If he is nominated, Dever will be among a group of candidates for office in what will likely amount to the most contentious SBC annual meeting since fundamentalists solidified their control of the denomination in the early 1990s.
Already, two nominees for the presidential post have been announced. Ronnie Floyd, pastor of First Baptist Church in Springdale, Ark., is widely believed to be the favored candidate of the denomination's conservative power structure. His opponent, Frank Page, pastor of First Baptist Church in Taylors, S.C., will likely be favored by a broad coalition of SBC conservatives who are concerned about the denomination's direction and its inclusiveness of supporters not in the inner circle of powerful conservative megachurch pastors.
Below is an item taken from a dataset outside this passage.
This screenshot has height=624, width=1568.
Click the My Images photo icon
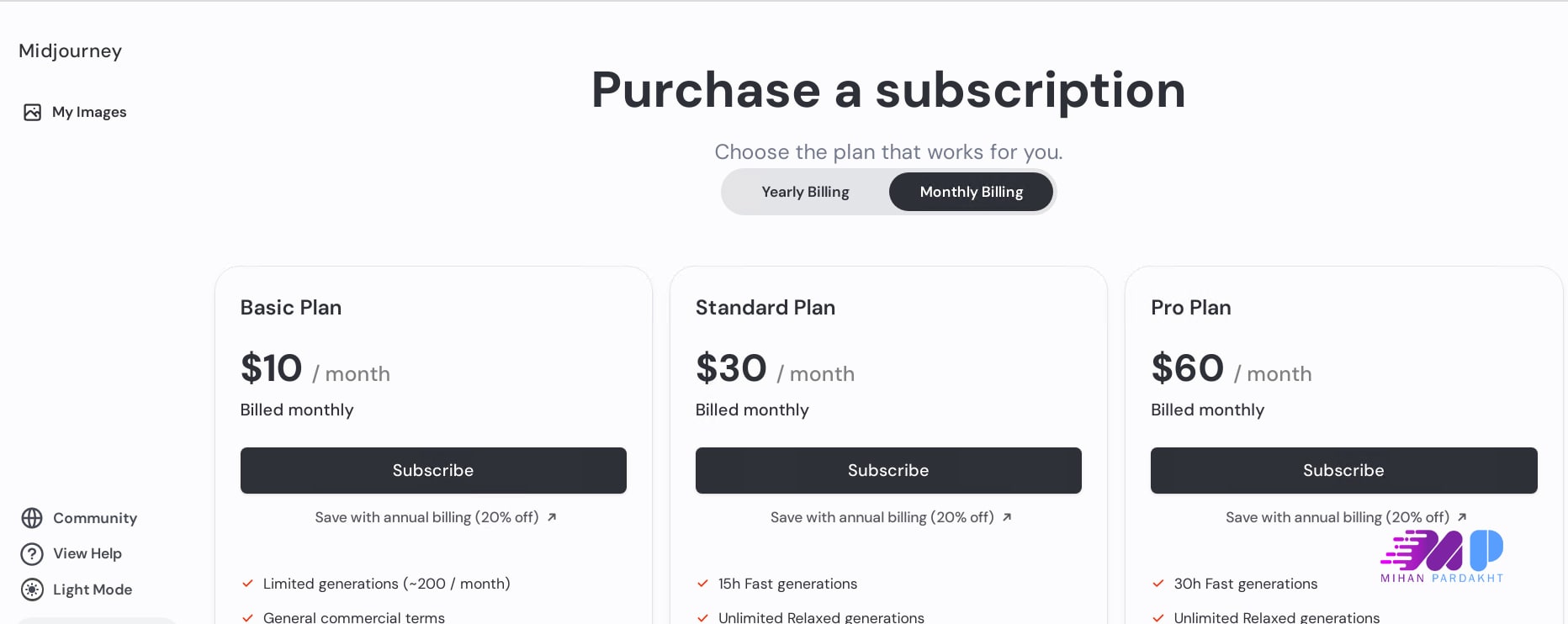click(x=32, y=112)
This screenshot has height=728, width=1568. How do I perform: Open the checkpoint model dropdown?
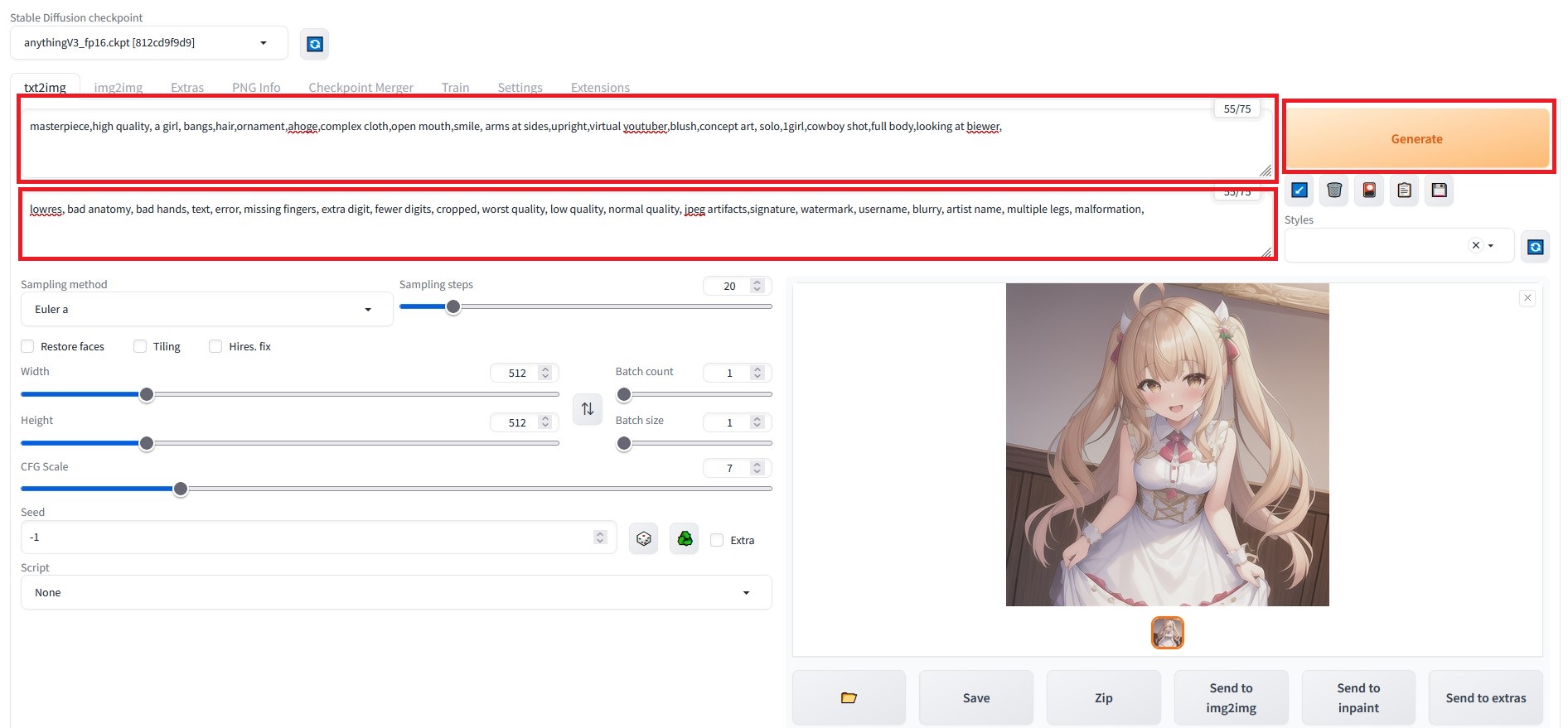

Dever said that he is only responding to requests from other Southern Baptist leaders. “I don't really keep up with denominational politics; I want to see Capitol Hill evangelized,” he said. “We like the SBC, and we want to give them money…but I like to stay focused on the local church.”
Dever's historic congregation, which dates from the 1870s and is located just five blocks from the United States Capitol, currently has 533 members, according to Dever's assistant, Mike Law. However, unlike the vast majority of Southern Baptist churches, its average Sunday-morning attendance exceeds membership. The congregation requires members to attend regularly, contribute and meet certain doctrinal standards to remain in good standing, Law and Dever said. Because of its location, near the homes of many transient young congressional staffers, Capitol Hill Baptist also regularly gets hundreds of Sunday-morning visitors.
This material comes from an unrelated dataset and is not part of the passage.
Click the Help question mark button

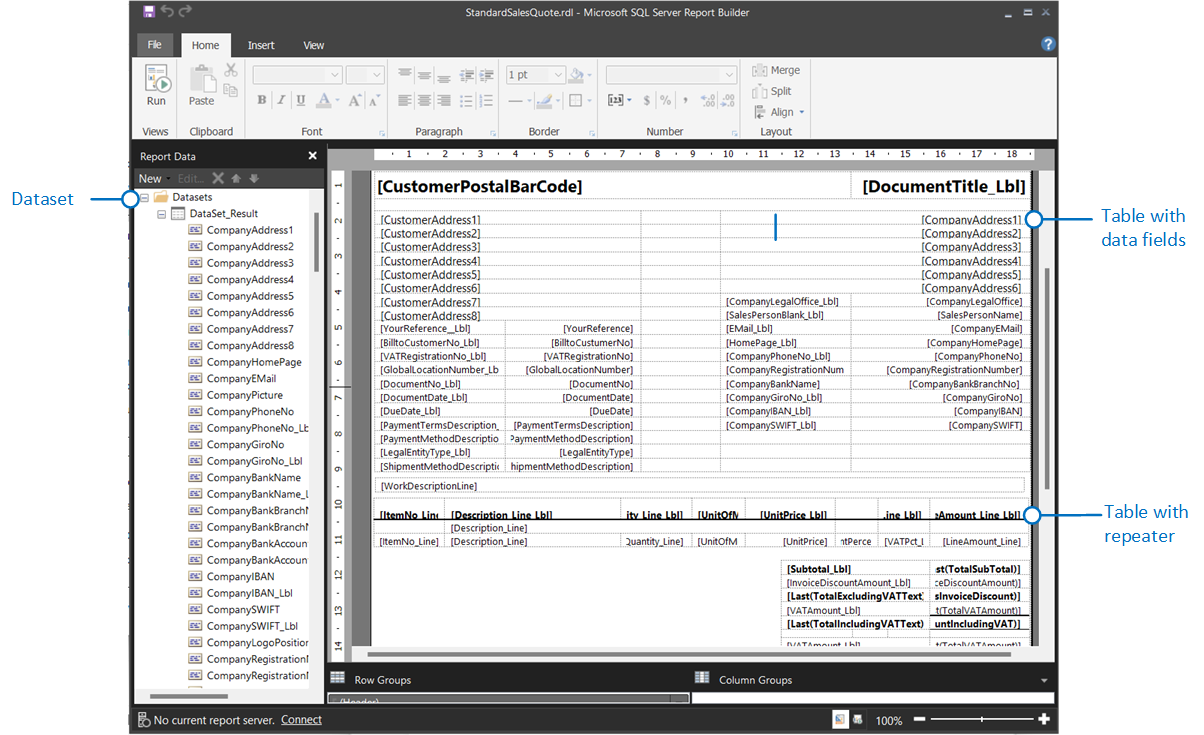pos(1047,44)
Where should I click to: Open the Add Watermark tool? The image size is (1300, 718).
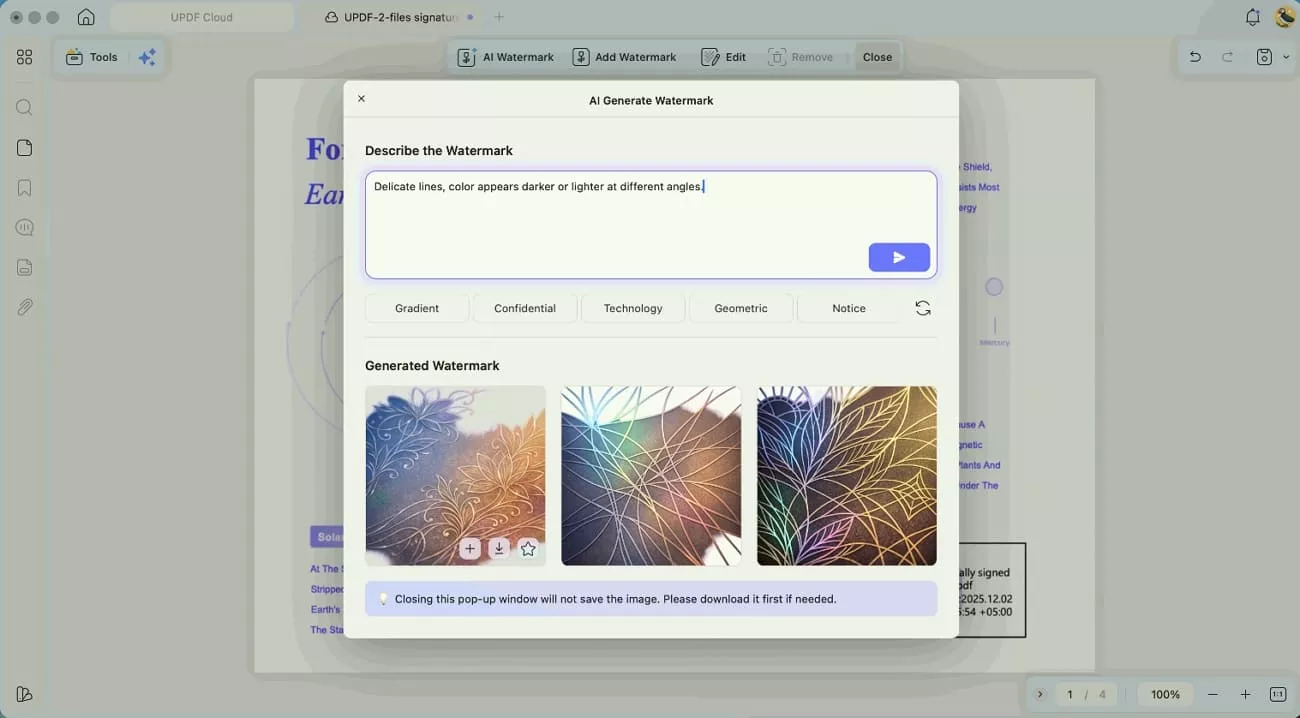click(x=623, y=57)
Dever said his church had about $1.9 million in undesignated receipts in 2005 and forwarded $150,500, or 7.5 percent of that total, to the Southern Baptist Convention. The church stopped contributing to the national denomination through the District of Columbia Baptist Convention after the SBC's North American Mission Board de-funded the convention in 2002. According to multiple DCBC sources, Capitol Hill was one of two member churches whose leaders raised concerns with SBC officials about alleged liberalism in the small regional convention.
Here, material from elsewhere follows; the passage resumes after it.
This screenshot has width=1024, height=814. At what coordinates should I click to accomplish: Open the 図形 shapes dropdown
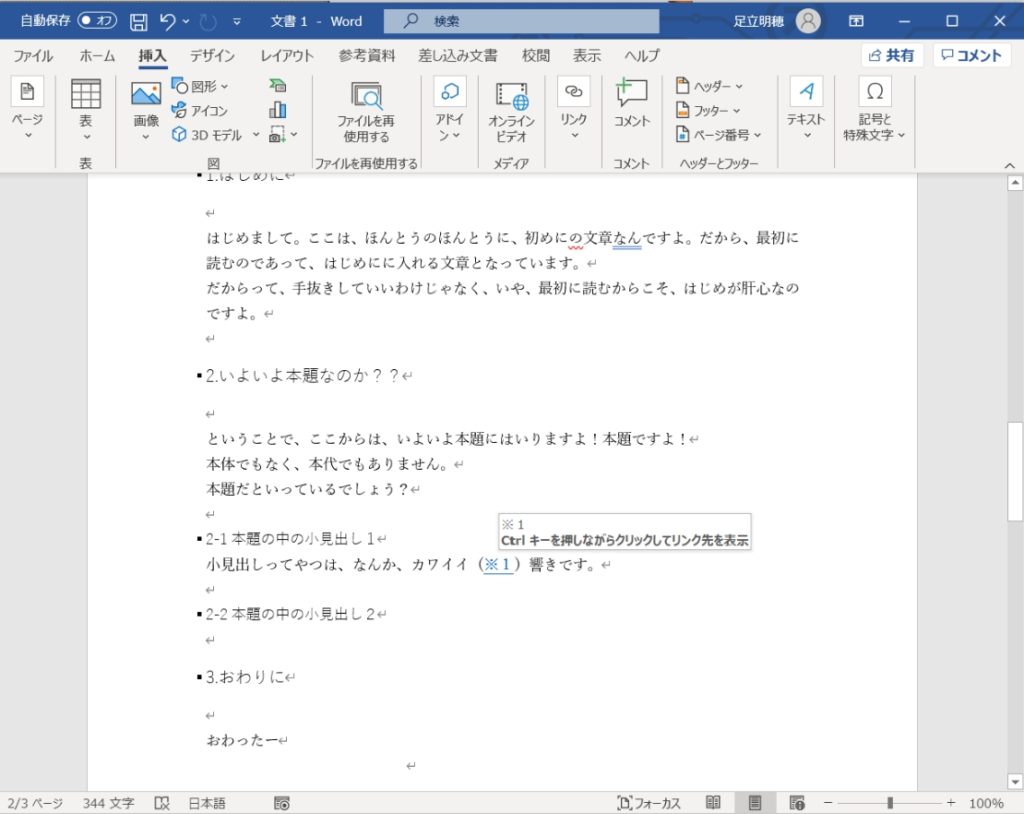[x=200, y=86]
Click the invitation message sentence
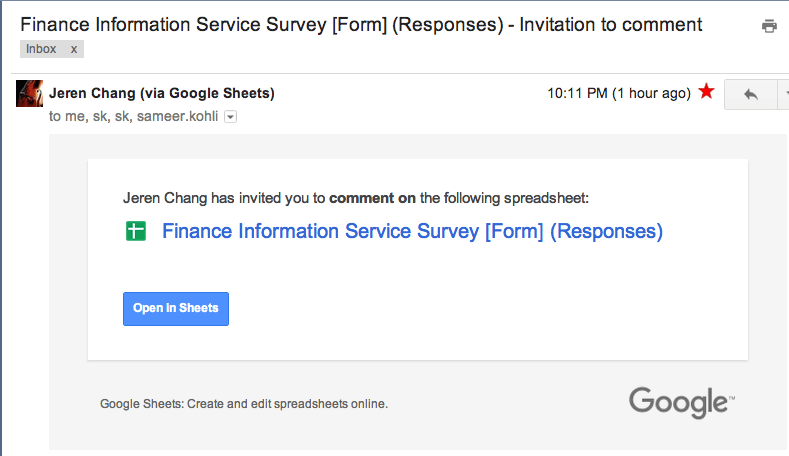The width and height of the screenshot is (789, 456). coord(362,198)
Dever said Capitol Hill Baptist sends its SBC budget giving directly to the denomination's Executive Committee and doesn't pass it through any other state convention to the SBC's Cooperative Program unified budget.
Fordham, meanwhile, is a member of Harp's Crossing Baptist Church in Fayetteville. The congregation, which listed an average Sunday-morning attendance of 870 in 2005, reported $1.57 million in undesignated receipts that year and forwarded $157,813, or 10 percent, to the Cooperative Program. It also gave $48,265 for the Lottie Moon Christmas Offering for International Missions and $26,994 for the Annie Armstrong Easter Offering for North American Missions.